Veggie Chilli by Cally Howarth

From vegan foody Cally, an easy to make, delicious and colourful Veggie Chilli, which can usually be made out of 'whatever you can find in your cupboard' ..

I have been fully vegan since February 2019 but have been vegetarian or flexi since the 80s. I realise that being fully plant based wouldn't suit everyone, but hope that some of my ideas will encourage you to eat less meat. I don't always include a full ingredients list and method as i am an intuative cook. I often use a recipe book or instagram for inspiration and then adapt according to what i have in my cupboards.


Here’s my version of a veggie chilli. 

(Serves 6)


1 large onion red (or white), chopped small

2 garlic cloves, grated or chopped 

1 pepper sliced (I often use half red, half yellow for colour) 

2 x 400g beans (black beans/ butter beans/ kidney/borlotti etc) 

250g soya mince

400g tin chopped toms 

400g passata 

2 tsp smoked paprika 

1 Tbsp soya sauce or tamari



Method:

Chop and slice the veg.
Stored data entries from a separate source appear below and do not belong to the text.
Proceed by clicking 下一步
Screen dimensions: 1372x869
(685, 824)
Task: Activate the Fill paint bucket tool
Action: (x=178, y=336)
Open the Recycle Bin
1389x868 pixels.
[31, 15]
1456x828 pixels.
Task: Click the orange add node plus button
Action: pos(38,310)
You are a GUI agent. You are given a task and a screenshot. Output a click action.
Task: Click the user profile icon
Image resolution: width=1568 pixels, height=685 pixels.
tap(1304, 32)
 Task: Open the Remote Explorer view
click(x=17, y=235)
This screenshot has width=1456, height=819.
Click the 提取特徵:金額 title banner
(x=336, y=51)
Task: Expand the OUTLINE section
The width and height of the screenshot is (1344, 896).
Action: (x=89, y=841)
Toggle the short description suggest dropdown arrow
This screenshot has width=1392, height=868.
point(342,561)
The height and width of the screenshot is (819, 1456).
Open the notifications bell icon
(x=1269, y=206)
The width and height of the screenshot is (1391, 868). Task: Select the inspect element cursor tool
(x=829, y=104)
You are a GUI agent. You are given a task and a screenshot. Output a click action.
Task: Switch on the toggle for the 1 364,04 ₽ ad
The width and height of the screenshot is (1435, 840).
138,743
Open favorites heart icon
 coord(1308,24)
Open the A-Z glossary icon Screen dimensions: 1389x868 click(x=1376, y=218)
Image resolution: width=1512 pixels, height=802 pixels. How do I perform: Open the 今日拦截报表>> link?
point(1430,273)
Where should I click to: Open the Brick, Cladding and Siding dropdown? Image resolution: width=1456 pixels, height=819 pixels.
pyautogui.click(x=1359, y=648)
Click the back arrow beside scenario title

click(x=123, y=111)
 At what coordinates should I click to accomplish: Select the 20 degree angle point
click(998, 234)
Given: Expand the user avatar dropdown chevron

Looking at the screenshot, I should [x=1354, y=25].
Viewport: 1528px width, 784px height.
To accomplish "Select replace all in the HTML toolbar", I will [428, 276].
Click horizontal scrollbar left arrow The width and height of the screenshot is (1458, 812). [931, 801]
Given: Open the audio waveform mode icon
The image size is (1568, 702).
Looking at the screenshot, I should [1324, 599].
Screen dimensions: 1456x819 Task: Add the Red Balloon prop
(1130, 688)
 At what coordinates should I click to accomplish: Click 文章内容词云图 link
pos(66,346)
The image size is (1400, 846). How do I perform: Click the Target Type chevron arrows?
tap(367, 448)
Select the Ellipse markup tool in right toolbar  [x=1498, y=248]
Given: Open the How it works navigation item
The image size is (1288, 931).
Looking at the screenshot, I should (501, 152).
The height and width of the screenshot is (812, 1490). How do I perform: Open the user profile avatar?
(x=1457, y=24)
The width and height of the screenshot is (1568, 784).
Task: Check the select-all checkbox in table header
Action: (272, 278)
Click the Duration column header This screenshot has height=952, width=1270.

Open the tins. Gently fry the onions and garlic for 5-6 mins. Add the peppers, cook for another 5 mins. Then add the mince, beans, tomatoes, passata, paprika, soya sauce. Stir well. Bring to the boil and then simmer for 10 minutes. The beauty of soya mince is that it is very quick to cook. 



I serve with rice, salad, Guacamole and tortilla chips. If you have any leftovers, they are lovely in a wrap the next day.